Is the pfSense machine perhaps bridging tap0 and tap1? The only way a MAC address would show up on the "wrong" side would be if there's a network loop somewhere. Something appears to connect both ends to the same broadcast domain.

 

[ctrlaltcat]

Is the pfSense machine perhaps bridging tap0 and tap1?

Not bridging, it's using them (to pfSense known as vtnet0 and vtnet1) as its WAN and LAN interfaces respectively, with a NAT and firewall between them. In the pfSense ARP table, there are some WAN entries as well (my upstream gateway and some other machine with my ISPs hostname), but they exist on vtnet0. All in all, the pfSense ARP table looks perfectly reasonable.

The only way a MAC address would show up on the "wrong" side would be if there's a network loop somewhere. Something appears to connect both ends to the same broadcast domain.

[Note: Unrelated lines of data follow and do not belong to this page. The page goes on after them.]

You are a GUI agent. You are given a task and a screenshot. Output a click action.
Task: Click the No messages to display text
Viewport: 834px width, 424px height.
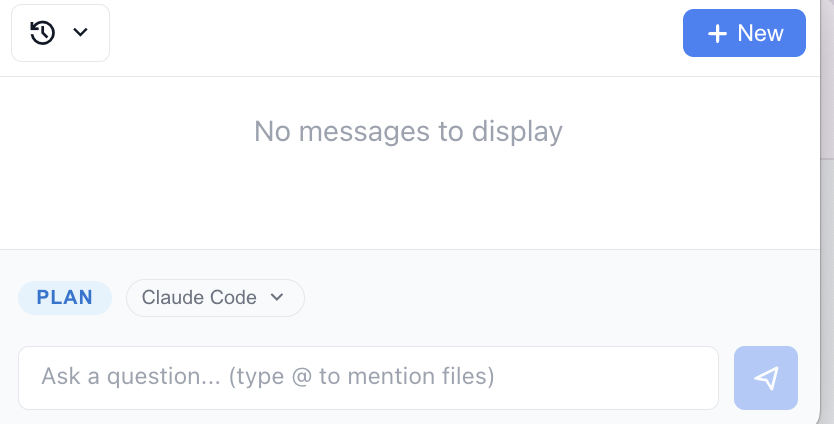[408, 131]

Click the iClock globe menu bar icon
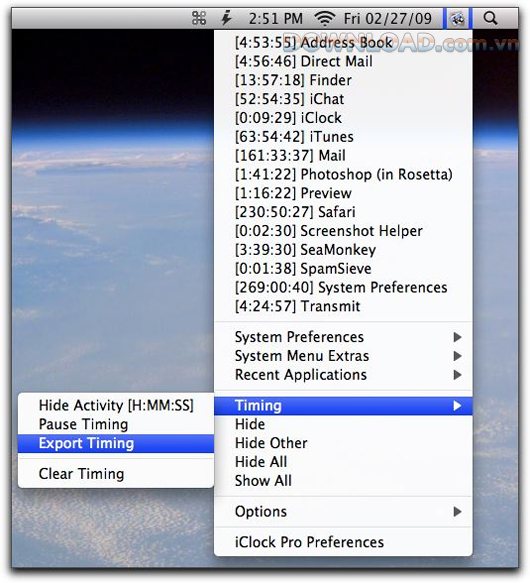(x=457, y=18)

It's not on the "wrong" "side", everything on the WAN side (igb0, bridge0, tap0, pfSense vtnet0) is working as intended. The problem is that I have ARP entries on the "wrong" interface, igb1, which doesn't have an IP address or anything, it's just bridged to tap1. I don't have any network loops that I know of.

 

[ctrlaltcat]

Adding gateway_enable="YES" to /etc/rc.conf didn't remove the duplicate ARP table entries, but clients can talk to the server anyways. I guess this is because instead of "catching" the packets on igb1, they're forwarded to bridge1.

I'm not marking this thread as solved because I feel it isn't solved in a good way. After all, I still have the same MAC addresses tied to two separate interfaces.

 

[nakal]

I've had this problem, too, (yesterday!). arp -a gave me a physical interface that is a member of a bridge for my gateway. I've been confused how this happened, because the physical interface does not even have an IP, like yours.

What I found out is that after changing my 3 NICs to be members of a bridge, I forgot to remove the physical interface from my DHCP server. It was still serving DHCP on this NIC. Check your /etc/rc.conf and your configurations for services that still run on the physical NIC. In this case remove the physical interface (replace it with your bridge). ARP entries will disappear automatically after the expire.